Compiti da svolgere
- a) Trascrivi fedelmente la parte del brano sullo stadio della Roma che comincia con "Lo stadio della" e prosegue fino a "dalla dirigenza giallorossa.".
- b) Porta avanti il brano sullo stadio della Roma, riprendendo subito dopo la sua ultima frase.

Brano fornito
******************************

Lo stadio della Roma sta assumendo le fattezze di quei sogni nel cassetto che rischiano di non arrivare mai ad essere realizzati. L’Amministrazione Capitolina, chiamata a rispettare i tempi della Conferenza dei Servizi la cui ultima riunione si è svolta il 31 gennaio, ha deciso di procrastinare e congelare ogni decisione per un altro mese. La scelta di non scegliere appare a moliti prodromica di un rifiuto che peserebbe sull’umore di molti romani ma anche sulle casse dell’Amministrazione, vincolata al pagamento di una penale in caso di mancata realizzazione dell’opera. Del progetto dell’impianto di Tor di Valle ne abbiamo parlato con il critico d’arte e accreditato opinion leader Vittorio Sgarbi che non ha mai smesso di gridare a gran voce la sua contrarietà al progetto proposto dalla dirigenza giallorossa.

******************************

Dati forniti
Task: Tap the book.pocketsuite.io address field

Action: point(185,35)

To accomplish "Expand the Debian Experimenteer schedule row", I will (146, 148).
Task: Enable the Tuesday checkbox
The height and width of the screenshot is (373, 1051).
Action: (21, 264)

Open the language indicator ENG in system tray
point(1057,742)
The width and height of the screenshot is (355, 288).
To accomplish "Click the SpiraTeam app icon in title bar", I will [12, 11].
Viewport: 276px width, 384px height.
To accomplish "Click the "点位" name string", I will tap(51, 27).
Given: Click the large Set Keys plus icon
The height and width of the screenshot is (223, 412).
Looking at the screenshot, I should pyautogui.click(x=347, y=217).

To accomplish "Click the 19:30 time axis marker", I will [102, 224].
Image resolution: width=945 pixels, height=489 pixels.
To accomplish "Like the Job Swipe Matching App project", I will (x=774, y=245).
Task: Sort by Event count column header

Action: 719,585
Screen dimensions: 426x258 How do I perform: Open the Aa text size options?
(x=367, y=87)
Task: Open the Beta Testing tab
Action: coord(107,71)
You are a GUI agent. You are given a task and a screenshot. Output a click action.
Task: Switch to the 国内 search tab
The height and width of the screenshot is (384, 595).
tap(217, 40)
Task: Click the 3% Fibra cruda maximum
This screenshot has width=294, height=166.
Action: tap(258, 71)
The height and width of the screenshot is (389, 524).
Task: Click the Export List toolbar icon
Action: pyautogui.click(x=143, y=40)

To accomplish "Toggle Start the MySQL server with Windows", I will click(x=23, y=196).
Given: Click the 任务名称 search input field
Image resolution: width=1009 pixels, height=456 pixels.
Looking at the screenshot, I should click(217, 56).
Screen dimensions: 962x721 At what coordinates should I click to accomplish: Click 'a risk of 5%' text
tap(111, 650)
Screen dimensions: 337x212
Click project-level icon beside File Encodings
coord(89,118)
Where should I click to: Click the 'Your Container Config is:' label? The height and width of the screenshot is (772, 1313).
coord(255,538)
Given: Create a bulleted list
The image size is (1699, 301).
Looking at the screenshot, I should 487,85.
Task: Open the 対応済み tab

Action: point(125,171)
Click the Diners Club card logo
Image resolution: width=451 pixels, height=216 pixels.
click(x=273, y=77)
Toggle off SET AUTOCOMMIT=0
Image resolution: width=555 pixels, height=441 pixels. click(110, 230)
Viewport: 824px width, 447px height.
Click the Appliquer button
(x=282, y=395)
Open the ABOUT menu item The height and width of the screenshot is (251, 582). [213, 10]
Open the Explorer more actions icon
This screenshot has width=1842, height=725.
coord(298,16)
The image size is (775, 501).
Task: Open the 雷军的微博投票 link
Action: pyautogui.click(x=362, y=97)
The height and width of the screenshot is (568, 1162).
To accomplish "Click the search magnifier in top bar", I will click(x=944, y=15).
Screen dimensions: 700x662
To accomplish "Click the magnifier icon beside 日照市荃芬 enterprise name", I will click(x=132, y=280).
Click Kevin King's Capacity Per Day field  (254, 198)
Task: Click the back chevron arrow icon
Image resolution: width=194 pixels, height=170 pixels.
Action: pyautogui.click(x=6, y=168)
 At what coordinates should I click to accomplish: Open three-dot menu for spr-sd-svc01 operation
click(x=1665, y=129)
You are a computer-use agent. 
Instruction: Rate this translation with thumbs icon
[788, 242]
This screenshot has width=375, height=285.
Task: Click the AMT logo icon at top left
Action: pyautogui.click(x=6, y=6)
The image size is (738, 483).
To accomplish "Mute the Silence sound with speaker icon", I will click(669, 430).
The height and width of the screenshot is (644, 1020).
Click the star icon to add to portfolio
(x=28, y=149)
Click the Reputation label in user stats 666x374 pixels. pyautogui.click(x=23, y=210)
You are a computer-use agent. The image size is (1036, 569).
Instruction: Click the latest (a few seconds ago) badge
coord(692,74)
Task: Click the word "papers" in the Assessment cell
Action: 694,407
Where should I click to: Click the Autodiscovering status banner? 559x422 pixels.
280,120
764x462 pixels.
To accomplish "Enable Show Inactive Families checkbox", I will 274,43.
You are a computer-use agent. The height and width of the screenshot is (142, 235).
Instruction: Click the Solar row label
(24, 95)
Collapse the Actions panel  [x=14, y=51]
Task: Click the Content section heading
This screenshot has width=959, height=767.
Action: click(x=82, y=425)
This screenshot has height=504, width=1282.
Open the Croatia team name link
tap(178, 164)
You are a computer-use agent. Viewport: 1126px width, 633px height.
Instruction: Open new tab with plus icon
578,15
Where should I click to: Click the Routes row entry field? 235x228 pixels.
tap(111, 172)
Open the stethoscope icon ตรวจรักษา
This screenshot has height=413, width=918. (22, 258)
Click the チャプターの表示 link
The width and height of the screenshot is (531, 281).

******************************

Risposte per compito
- a)
Lo stadio della Roma sta assumendo le fattezze di quei sogni nel cassetto che rischiano di non arrivare mai ad essere realizzati. L’Amministrazione Capitolina, chiamata a rispettare i tempi della Conferenza dei Servizi la cui ultima riunione si è svolta il 31 gennaio, ha deciso di procrastinare e congelare ogni decisione per un altro mese. La scelta di non scegliere appare a moliti prodromica di un rifiuto che peserebbe sull’umore di molti romani ma anche sulle casse dell’Amministrazione, vincolata al pagamento di una penale in caso di mancata realizzazione dell’opera. Del progetto dell’impianto di Tor di Valle ne abbiamo parlato con il critico d’arte e accreditato opinion leader Vittorio Sgarbi che non ha mai smesso di gridare a gran voce la sua contrarietà al progetto proposto dalla dirigenza giallorossa.

- b)
Sappiamo dai suoi video che lei è fortemente contrario alla costruzione dello Stadio della Roma. Ci illustra nel dettaglio la sua posizione?
La mia posizione è perfettamente coincidente con quella di Imposimato che mi ha contattato 20 giorni fa perché aveva inteso incardinare una conferenza, che non so se abbia fatto, con me. Io ero d’accordo ma non ho più avuto notizie di lui.

Posizione simile a quella dell’Assessore all’urbanistica Paolo Berdini.
Certo. Nell’Amministrazione c’è un’esautorazione del diretto responsabile (Berdini n.d.r.) che è contrario. Vero è che decisioni collegiali impongono che non sia un singolo assessore a decidere sulla questione però la posizione oltranzista di Berdini, Italia Nostra e mia è una posizione su cui non si può neanche pensare di mediare. La tesi mia e di Italia Nostra è che Roma, città amministrata certo con difficoltà ma con una certa consapevolezza, ha evitato nel corso degli anni sviluppi verticali tipici delle città industriali. Se uno guarda Roma da qualunque punto vedrà che non ci sono grattacieli.

Dunque la sua contrarietà è alle torri previste dal progetto?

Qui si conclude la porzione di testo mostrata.